Those who get a substantial pension or have multiple sources of income during retirement are truly a favoured lot. But few are that privileged.
Most of us have to be extremely prudent in how we invest our retirement kitty. Add to it longer life spans and falling interest rates, and the issue gets even more trickier.
This query from a Morningstar reader captures that dilemma well.
I plan to retire in around 5 years. I will have a corpus of Rs 1 crore at that time. I have no other source of income. How must I invest this corpus? How much can I withdraw from the corpus on a monthly basis? I need an inflation-adjusted retirement income for 25 years.
There are so many uncertainties when planning for retirement. And when we think about it, it can erode our sense of confidence. Of course, time can wreak havoc even on the best-laid plans. But we must work with what is in our control.
Given the lack of information in this query, we decided to focus on inflation (which erodes the value of the corpus), and withdrawals (which decrease the corpus amount).
We approached Vipul Shah, chief executive officer of Lakshya Financial Planner, to suggest a strategy. Below are his views.
You have a corpus of Rs 1 crore that has to be stretched out over a span of 25 years. I shall assume that you are retiring at the age of 60, with a monthly expense of Rs 25,000. Considering the Rule of 72, and an inflation of 6% per annum, after 12 years, expenses would double to Rs 50,000.
(The Rule of 72 determines how long an investment will take to double given a fixed annual rate of interest. By dividing 72 by the annual rate of return, investors obtain a rough estimate of how many years it will take for the initial investment to duplicate itself.)
Here are some suggestions on how to sustain a portfolio of Rs 1 crore over a period of 85 yrs.
It will be a drain on your finances if you have to tap into them for an emergency. Worse, if you get into debt. So I suggest you keep money aside towards this end. To understand more on this subject, please read 4 questions on an Emergency Fund. For your Emergency Fund, I suggest you keep Rs 5 lakh in a bank fixed deposit, where you will get an interest of 7% per annum.
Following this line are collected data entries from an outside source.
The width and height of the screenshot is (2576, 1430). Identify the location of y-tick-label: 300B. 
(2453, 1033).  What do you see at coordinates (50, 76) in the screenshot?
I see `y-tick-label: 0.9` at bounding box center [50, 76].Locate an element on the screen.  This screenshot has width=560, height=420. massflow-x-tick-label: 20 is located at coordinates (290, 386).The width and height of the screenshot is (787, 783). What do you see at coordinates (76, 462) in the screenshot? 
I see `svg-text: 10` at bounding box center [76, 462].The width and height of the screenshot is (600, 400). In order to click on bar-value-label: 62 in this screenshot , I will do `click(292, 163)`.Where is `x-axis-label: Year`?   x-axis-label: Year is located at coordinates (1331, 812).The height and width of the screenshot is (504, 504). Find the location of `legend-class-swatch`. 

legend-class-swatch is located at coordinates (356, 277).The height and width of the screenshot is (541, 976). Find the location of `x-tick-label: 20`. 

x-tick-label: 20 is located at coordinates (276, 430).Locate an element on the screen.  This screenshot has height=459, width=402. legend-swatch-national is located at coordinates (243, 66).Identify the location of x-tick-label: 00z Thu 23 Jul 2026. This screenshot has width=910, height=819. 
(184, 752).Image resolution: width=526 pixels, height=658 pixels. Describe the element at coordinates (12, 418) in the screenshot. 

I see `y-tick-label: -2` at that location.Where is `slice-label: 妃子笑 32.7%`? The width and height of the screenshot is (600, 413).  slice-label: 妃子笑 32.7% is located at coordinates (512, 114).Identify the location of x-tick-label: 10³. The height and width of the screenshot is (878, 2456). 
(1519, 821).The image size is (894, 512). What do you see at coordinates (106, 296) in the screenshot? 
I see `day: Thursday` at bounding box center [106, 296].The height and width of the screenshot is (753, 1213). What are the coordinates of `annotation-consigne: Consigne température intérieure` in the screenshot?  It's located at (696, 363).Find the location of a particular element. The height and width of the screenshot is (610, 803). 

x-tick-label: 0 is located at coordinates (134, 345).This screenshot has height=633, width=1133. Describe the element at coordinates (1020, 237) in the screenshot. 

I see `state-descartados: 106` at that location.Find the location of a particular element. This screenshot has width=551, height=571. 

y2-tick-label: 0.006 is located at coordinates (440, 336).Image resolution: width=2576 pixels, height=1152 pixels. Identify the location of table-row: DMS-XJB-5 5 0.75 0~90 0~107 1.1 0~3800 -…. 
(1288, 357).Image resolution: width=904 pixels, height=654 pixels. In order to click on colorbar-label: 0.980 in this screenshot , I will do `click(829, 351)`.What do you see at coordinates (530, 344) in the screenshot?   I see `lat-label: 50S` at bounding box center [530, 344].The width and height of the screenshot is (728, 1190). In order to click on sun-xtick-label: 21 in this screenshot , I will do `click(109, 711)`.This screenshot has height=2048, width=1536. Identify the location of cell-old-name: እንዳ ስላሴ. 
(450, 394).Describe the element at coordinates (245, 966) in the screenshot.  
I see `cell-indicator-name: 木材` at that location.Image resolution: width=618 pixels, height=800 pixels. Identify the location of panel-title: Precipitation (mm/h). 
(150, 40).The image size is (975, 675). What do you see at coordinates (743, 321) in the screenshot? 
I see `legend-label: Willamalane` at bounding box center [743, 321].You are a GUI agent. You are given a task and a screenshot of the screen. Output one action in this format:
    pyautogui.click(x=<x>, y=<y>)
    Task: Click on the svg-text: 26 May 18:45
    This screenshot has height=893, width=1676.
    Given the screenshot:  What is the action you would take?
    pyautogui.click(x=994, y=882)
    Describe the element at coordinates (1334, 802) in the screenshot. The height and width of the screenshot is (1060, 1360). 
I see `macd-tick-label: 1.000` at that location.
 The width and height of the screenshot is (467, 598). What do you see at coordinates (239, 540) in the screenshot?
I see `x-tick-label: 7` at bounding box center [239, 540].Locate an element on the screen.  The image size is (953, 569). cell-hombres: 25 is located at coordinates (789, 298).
Invest Rs 30 lakh in the Senior Citizen Savings Scheme. Since the limit per individual is Rs 15 lakh, I suggest that both you and your spouse invest Rs 15 lakh each. If you have not yet attained the age of 60, do so under parents’ names. This return is assured, and the investment is guaranteed by the central government. It will give you a return of 7.4% per annum.
Invest Rs 15 lakhs in a mix of small finance banks and non-convertible debentures, or NCD’s, of AAA rated companies offering 8% per annum.
The pre-tax return you will get from all of the above will be around Rs 31,416 per month, which shall take care of existing expenses. Now let us move on to growing your assets.
- The debt to equity transition
Park Rs 50 lakhs in a liquid fund and initiate Rs 75,000 per month via a Systematic Transfer Plan, or STP, to a low-cost equity index fund. It would take around 6 years to shift the entire corpus into equities. The money will earn a return in the liquid fund and in the index fund. For the sake of simplicity, let us assume a return of 10% over this time. The corpus will reach Rs 75 lakhs.
With this strategy, you have Rs 50 lakh in fixed-income investments, and Rs 50 lakh gradually going into equity. The STP is needed to manage volatility. Even a 40% market crash will not erode the capital as in the initial years 90% of the money is in fixed income products.
- The equity to debt transition
At the end of this period, redeem Rs 25 lakhs from equity corpus mentioned above (Rs 75 lakhs) and invest as per step 1 to 3 to generate more income to beat inflation. The remaining Rs 50 lakhs will stay in equity for wealth creation.
You still have 5 years to retirement. I suggest that you save aggressively during this period.